**Your objective**
Copy out the records word for word, starting at the line that contains "You are a computer-use" and stopping after the line that contains "point(14,102)". Omit the pictures from your answer.

**Provided records**
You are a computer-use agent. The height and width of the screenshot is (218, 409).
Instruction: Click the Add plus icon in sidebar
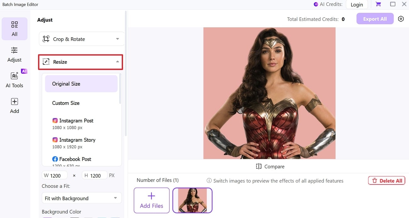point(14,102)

---

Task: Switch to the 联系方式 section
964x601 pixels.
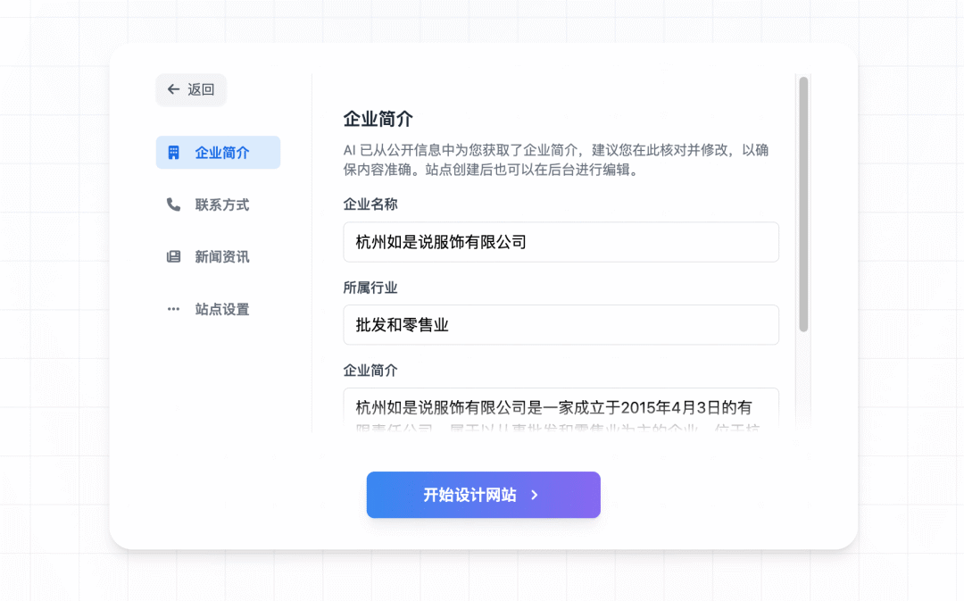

--

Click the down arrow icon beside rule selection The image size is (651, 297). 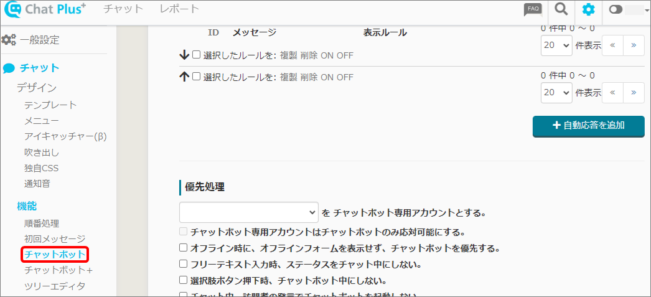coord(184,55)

**Exercise answer**
You are a computer-use agent. The height and width of the screenshot is (218, 409).
Instruction: Click the Add plus icon in sidebar
point(14,102)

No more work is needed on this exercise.